## The task
In full and without alteration, print the records below, minus any images.

## Given information

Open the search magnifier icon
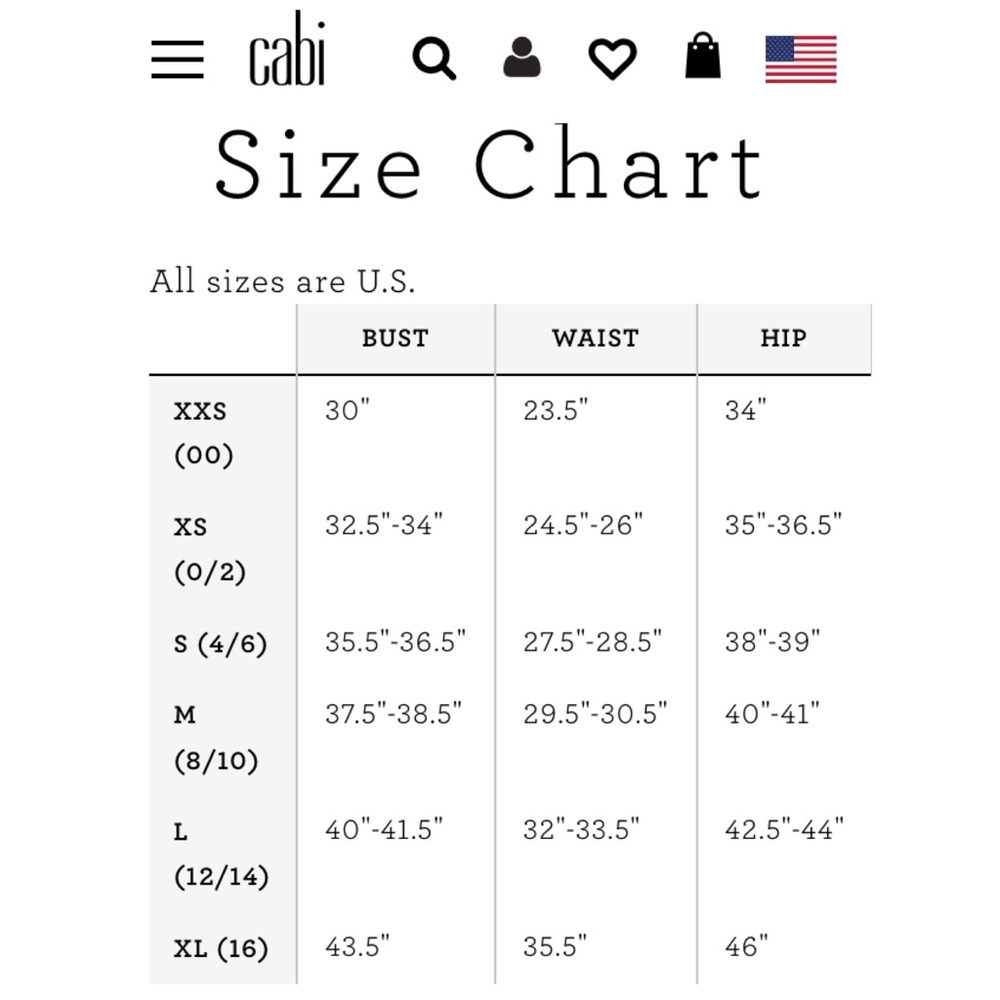The height and width of the screenshot is (1000, 1000). point(434,60)
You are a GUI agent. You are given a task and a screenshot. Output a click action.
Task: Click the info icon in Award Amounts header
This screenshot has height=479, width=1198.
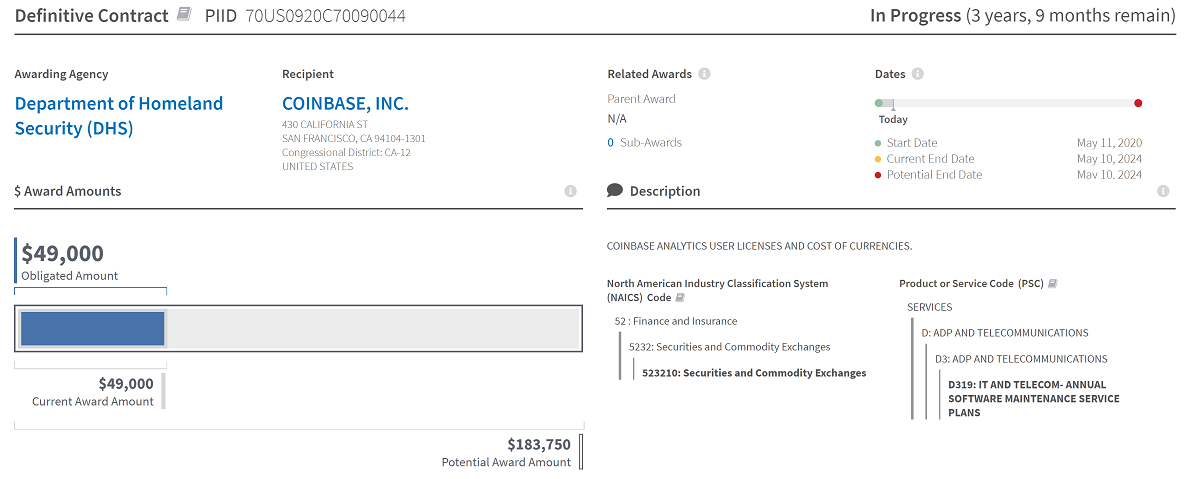pyautogui.click(x=570, y=191)
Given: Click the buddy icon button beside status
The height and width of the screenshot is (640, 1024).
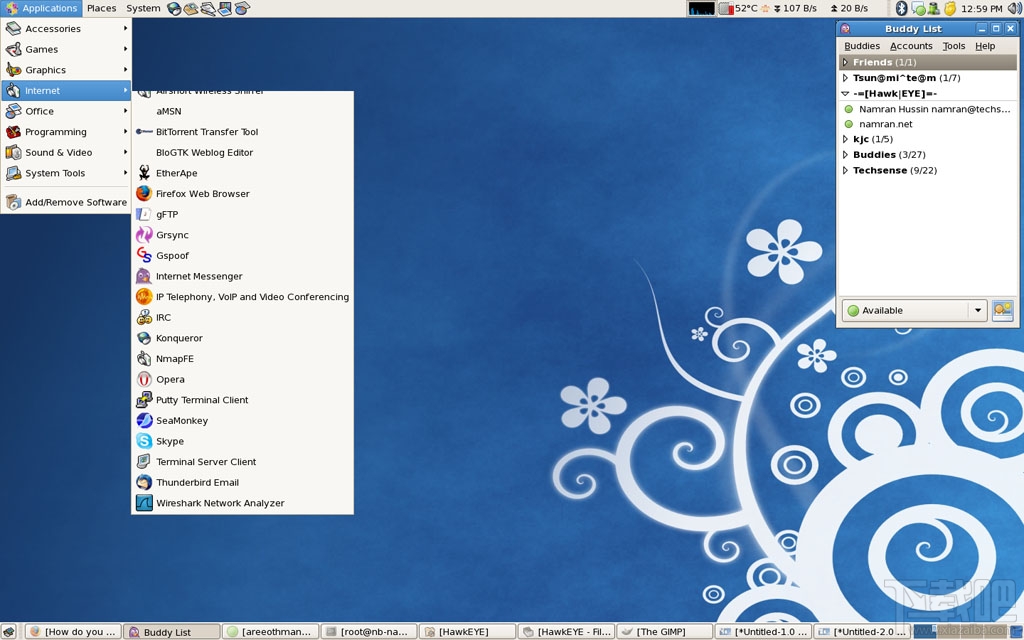Looking at the screenshot, I should click(x=1002, y=310).
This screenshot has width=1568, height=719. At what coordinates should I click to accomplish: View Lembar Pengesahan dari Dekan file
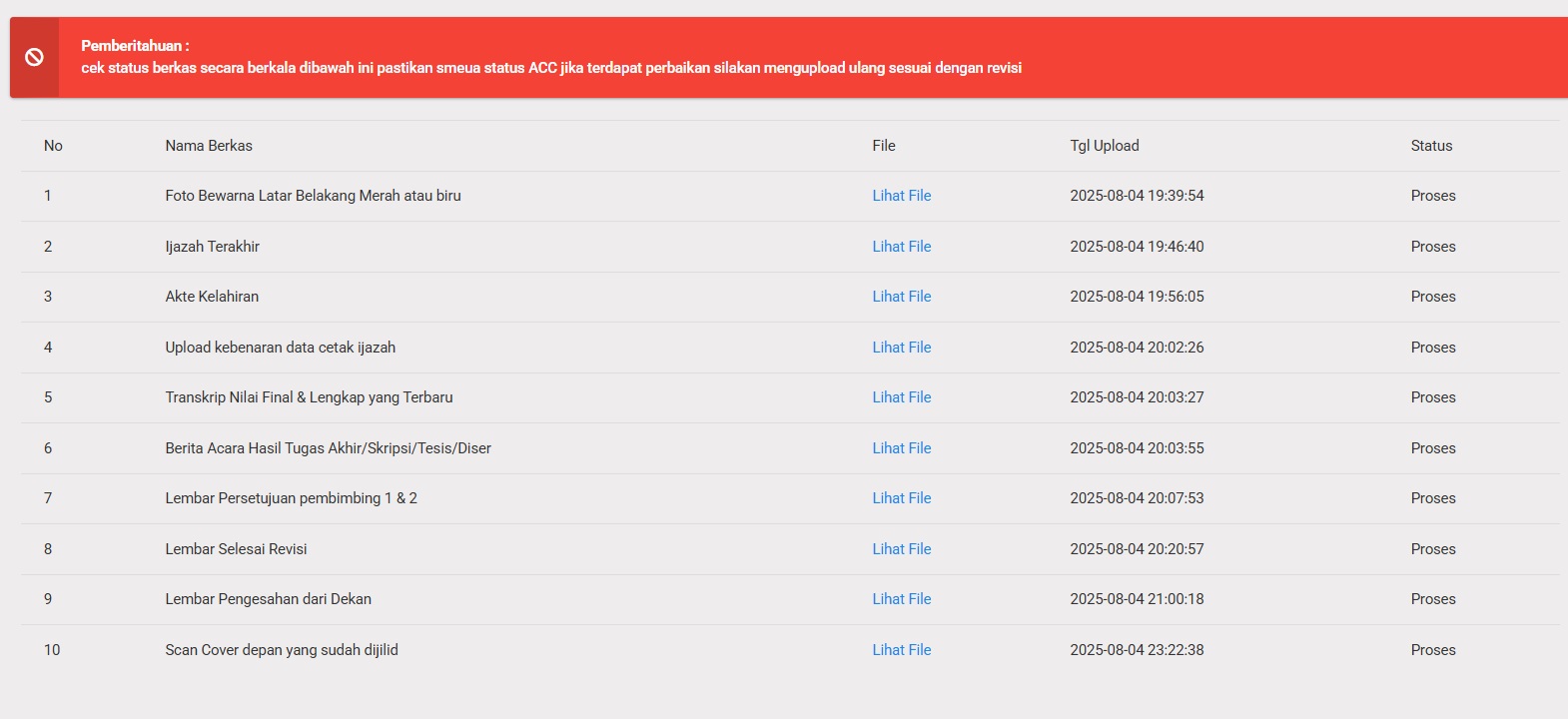[x=901, y=599]
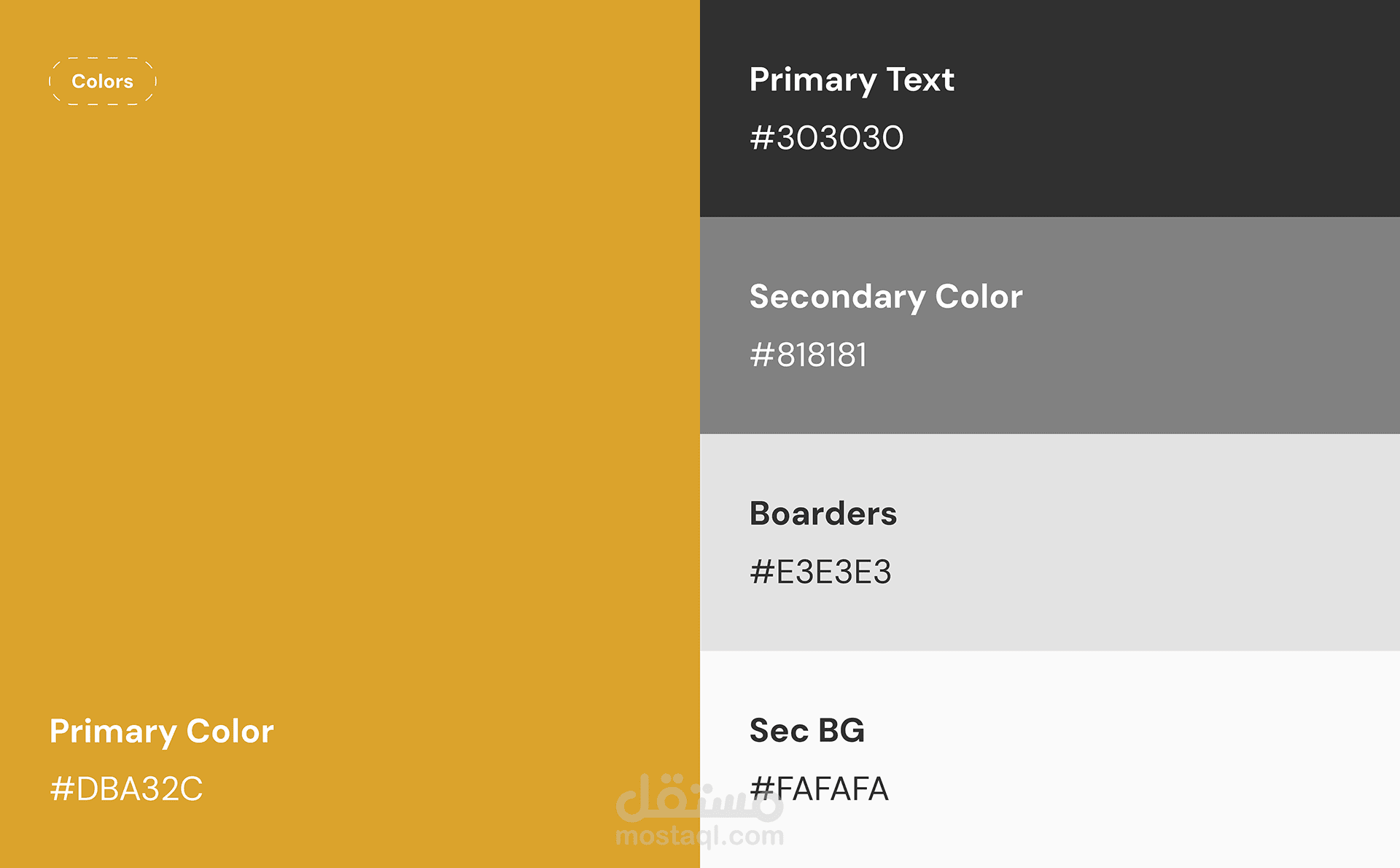Select the #DBA32C hex code
1400x868 pixels.
126,789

## Task result
Open the search magnifier icon
The height and width of the screenshot is (1000, 1000). point(434,60)
You are a GUI agent. You are given a task and a screenshot. Output a click action.
Task: Click the info icon in Award Amounts header
This screenshot has height=479, width=1198.
pyautogui.click(x=570, y=191)
Given: Click the buddy icon button beside status
The height and width of the screenshot is (640, 1024).
Looking at the screenshot, I should click(x=1002, y=310).
This screenshot has width=1568, height=719. At what coordinates should I click to accomplish: View Lembar Pengesahan dari Dekan file
[x=901, y=599]
Select the #DBA32C hex code
1400x868 pixels.
126,789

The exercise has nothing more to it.